Each sticky pad includes 50 template sheets. The mobile and tablet pads have dot grid patterns to enable easier and more precise sketching. To aid in the design process, Sticky Jots provides a downloadable workflow template.

(Sticky Jots aren’t just for budding tech-heads. Maybe you’re a novelist, filmmaker, or some other narrative wunderkind. If so, you can use Sticky Jots to create and modify storyboards in a visual way. Left-brainers like Paper Doll think of narratives as bulleted or numbered plot points in outline form. But those of you creative types who are at home in your right-brained thinking can move dialogue from the introduction to the denouement or switch the action sequence in Act II for the love scene in Act III with a quick flip of some sticky notes…without that ever-present fear that you’ll accidentally delete something. Lift, move, stick. Done!)

AppSeedLogo

App Seed, which like Sticky Jots, got its start on Kickstarter, reminds me a little of the Evernote Smart Notebook by Moleskine, which we’ve discussed previously, in terms of the interactivity between the paper and the digital. The Canadian team is led by Greg Goralski.

App Seed has two parts: a sketchbook and an app. (There are also whiteboard stickers because, well…because stickers are cool.) Basically, you start with the printed paper template and start drawing the elements of your user-interface design.

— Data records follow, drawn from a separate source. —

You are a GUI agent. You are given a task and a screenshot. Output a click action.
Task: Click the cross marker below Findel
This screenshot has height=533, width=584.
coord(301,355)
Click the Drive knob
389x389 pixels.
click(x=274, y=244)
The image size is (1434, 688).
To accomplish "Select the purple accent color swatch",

But then the tech part gets added. As the creative team explains the concept:

AppSeed lets you take your sketches and make them into functioning prototypes, bridging the gap between pen/paper and digital, through computer vision. It allows you to sketch your designs as you normally would and then manipulate your sketches directly on your phone. Unlike similar products, the use of computer vision speeds up the process and understands your sketches. AppSeed can identify an enclosed space in your sketch, allowing you to make it into a button, input text, map, or another UI element. Making your sketch into a functioning prototype running on your phone.

In other words, it’s magic. See how it works:

So, you sketch your designs and then capture them, using your smartphone or tablet’s camera. Then, App Seed uses “computer vision” (which sounds like a superpower to Paper Doll) in order to automatically crop your paper design to the right space. Then it isolates each element that you drew — separately — so that you can manipulate and interact with those elements — for real!

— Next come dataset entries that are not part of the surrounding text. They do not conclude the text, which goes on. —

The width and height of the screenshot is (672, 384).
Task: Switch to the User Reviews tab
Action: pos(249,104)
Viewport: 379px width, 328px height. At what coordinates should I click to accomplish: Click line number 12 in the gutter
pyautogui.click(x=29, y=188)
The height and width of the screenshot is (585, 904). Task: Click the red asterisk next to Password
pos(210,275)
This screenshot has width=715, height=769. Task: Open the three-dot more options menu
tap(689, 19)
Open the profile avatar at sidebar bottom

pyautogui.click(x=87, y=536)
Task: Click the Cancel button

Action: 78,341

For some perspective, with Sticky Jots, you create the vision of what you’d like to have your technology do, but eventually you have to seek out someone (or some way) to make it happen. With App Seed, once you upload your design into the “computer vision,” you can then actually make the elements work in the user interface you’re designing. It takes the big picture and makes it come alive. (Try to tell me that’s not magic!)

AppSeed

Actually, these magicians are willing to share their secrets, as they explain,

“The secret sauce behind AppSeed is the use of computer vision to search your sketch and isolate individual elements. Specifically, we use the wonderful OpenCV (an open source computer vision code library: opencv.org) to isolate lines and drawn shapes within your sketches. We then use our own algorithms to identify the UI elements.” 

The OpenCV takes your elements and creates buttons, maps, street views, form inputs and more, and then lets you run and share an HTML5 prototype with others on your team (or, y’know, someone who actually understands what you’re trying to accomplish).

From this point, you can export and edit the elements “in Photoshop through PS Connection. This creates a Photoshop document that has all your drawn elements on their own layers, giving you the pixel perfect control to move your design into the next stages of production,” per App Seed.

App Seed’s Kickstarter campaign just hit its funding goal this week, so it’s not available quite yet. Per the Kickstarter page, it should be up and running by January 2014.

Whether these paper prototype templates seem nifty because you’d use it for your own tech design, or neato because you have absolutely no idea what any of it means but it sounds like Sci-Fi, they’re nonetheless a fascinating set of examples of the intersection of paper and technology and how the two can be combined to better organize our world.